One of my biggest inspirations for continuing to improve my fitness no matter my size is Jessamyn Stanley. If you haven't heard of her, look her up. She's a body-positive advocate and yoga teacher that showed me that being healthy and physically fit can happen at any size. What I love most about her is that she is not skinny, but she still cares about living healthy.

Things that changed when I lost weight the right way still hold true

One of the most important things I learned from losing 90 pounds and then regaining 40 is that most of the benefits I got from losing weight didn't go away when I regained weight. Losing weight made me feel empowered, which gave me the confidence to stand up for myself a lot more. That didn't go anywhere after I regained weight. Losing weight made me a better athlete and today I am stronger and fitter than I have ever been. Would I like to lose a few pounds to get back to that sweet spot of muscle-to fat-ration? I would be lying if I said I didn't, but at this point that would just be icing on the cake. A very strong, deadlifting cake.

If you really want to lose weight, you can

Barring medical issues, I'm living proof that if you want to lose weight, you can.
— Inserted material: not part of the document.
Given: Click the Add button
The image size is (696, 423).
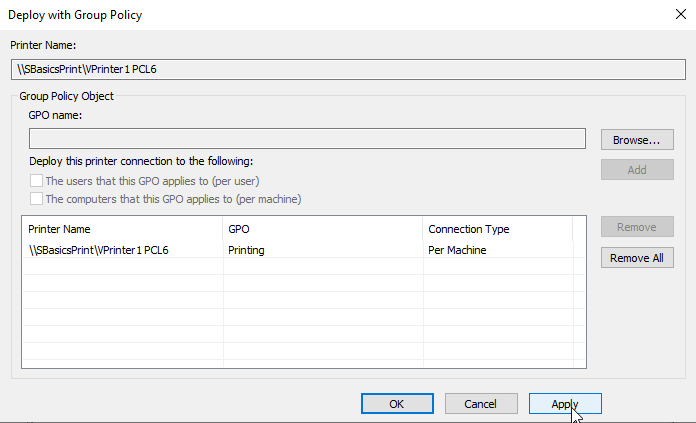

Now, you may say that you've tried and tried and that you really want to lose weight, but you've never been able to. As someone who has lived that, and in some ways is still living it, I'm calling you out. How much do you really want to lose weight and why do you want to lose weight? I was finally able to lose 90 pounds because I found the reason that was important to me.
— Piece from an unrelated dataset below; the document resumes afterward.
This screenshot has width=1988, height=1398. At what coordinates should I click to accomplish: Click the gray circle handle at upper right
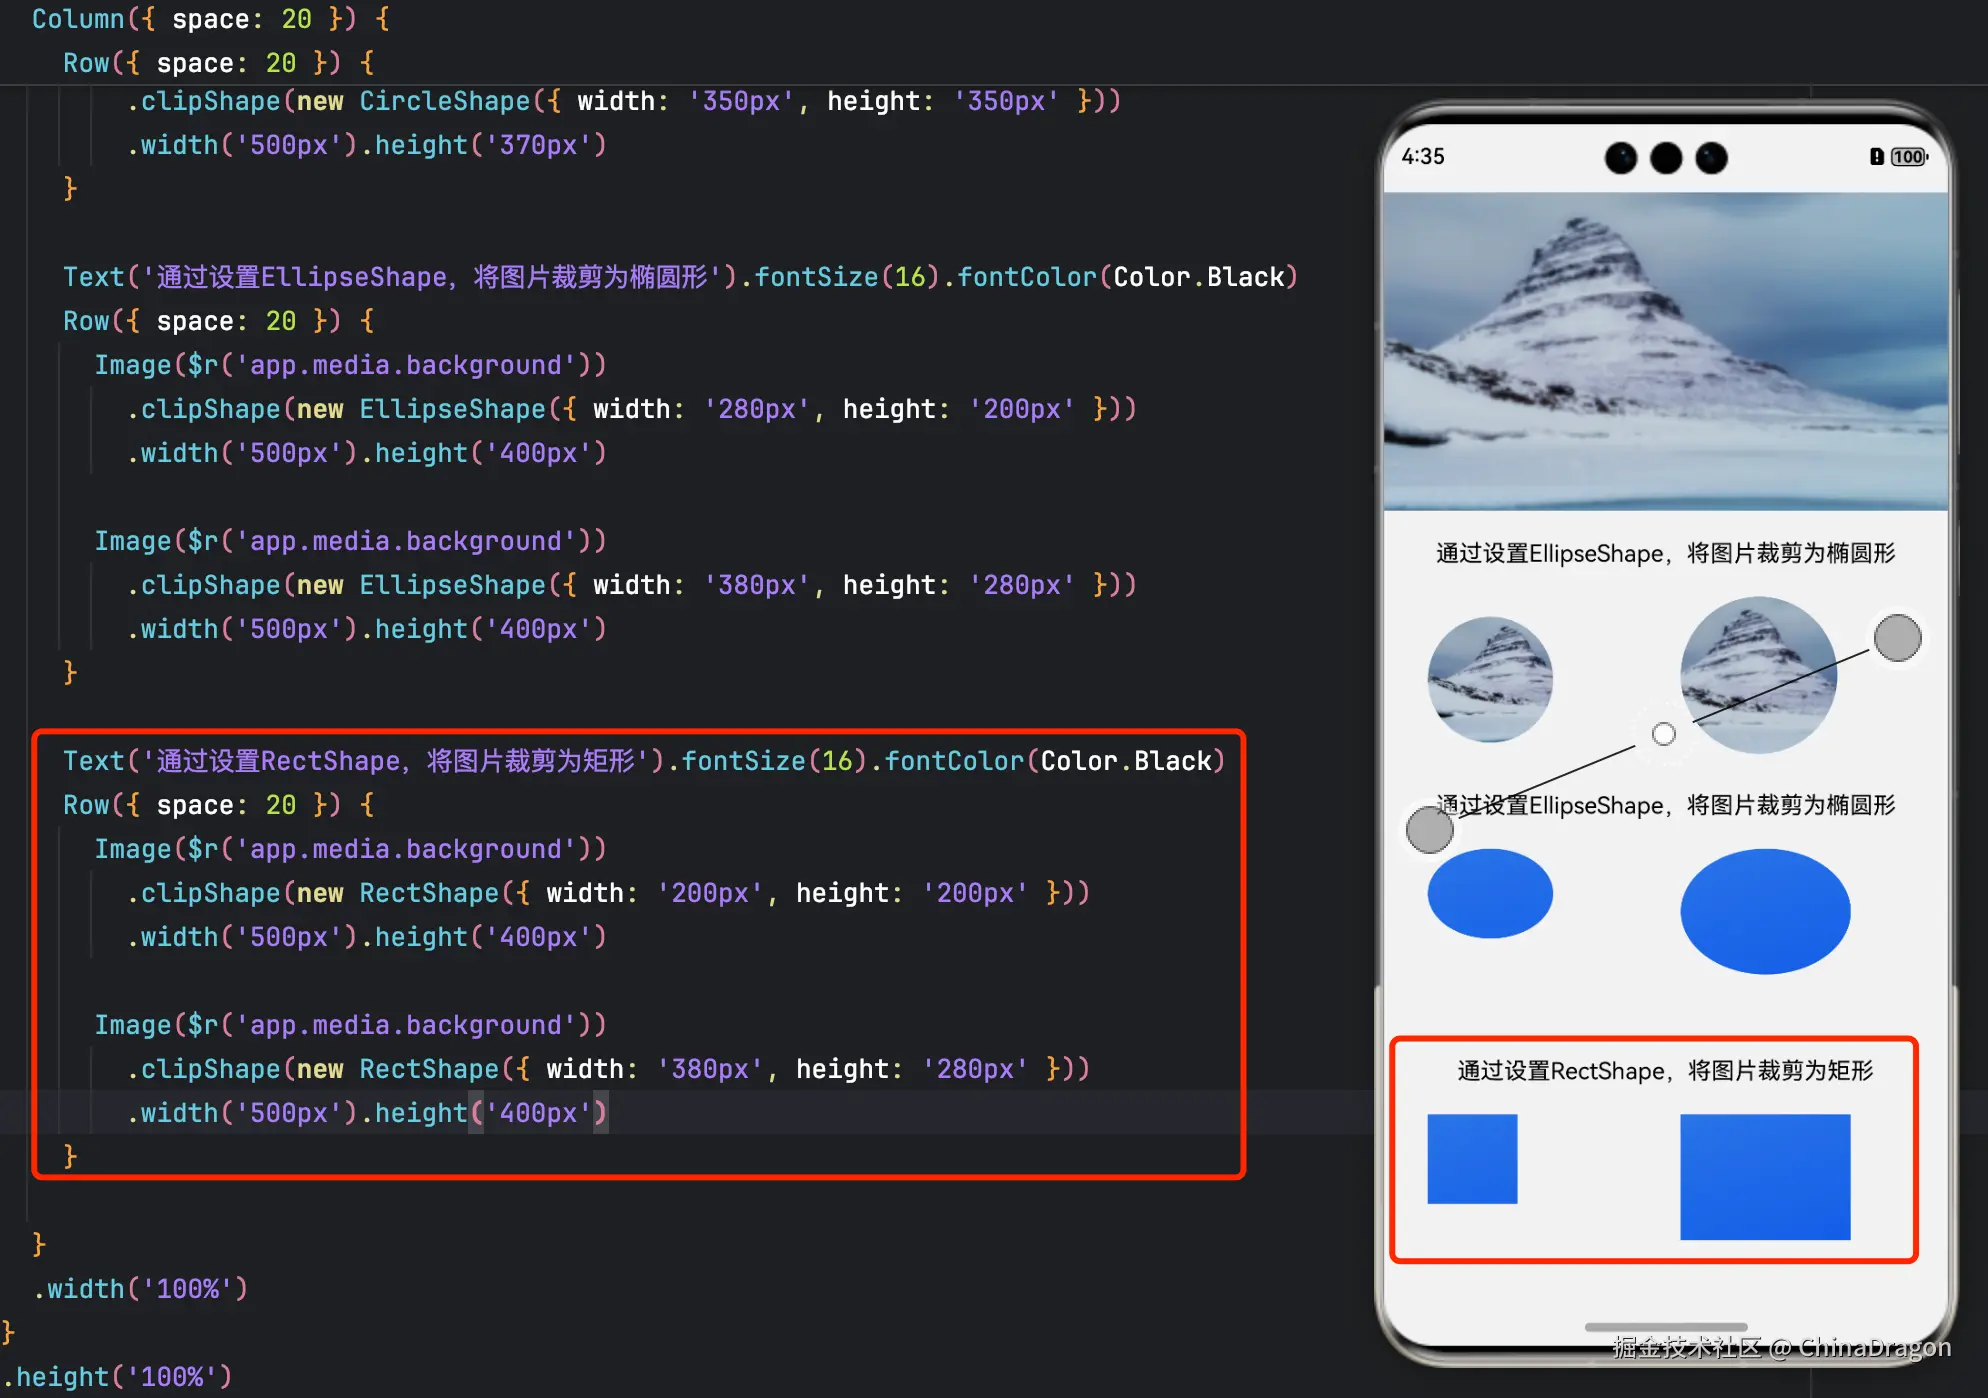1897,638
I couldn't lose weight for anyone else, or just for the sake of being skinnier. I wanted to lose weight so I could do the things I loved. If you really want to lose weight, you can. If you don't have a reason that drives you — if you don't want to lose weight more than just about anything, you won't. And that's actually okay. Maybe weight loss isn't your goal. Remember that losing weight is just one way to be healthier. If you want to lose weight, you can, but you don't have to. Your worth is not attached to a number on the scale.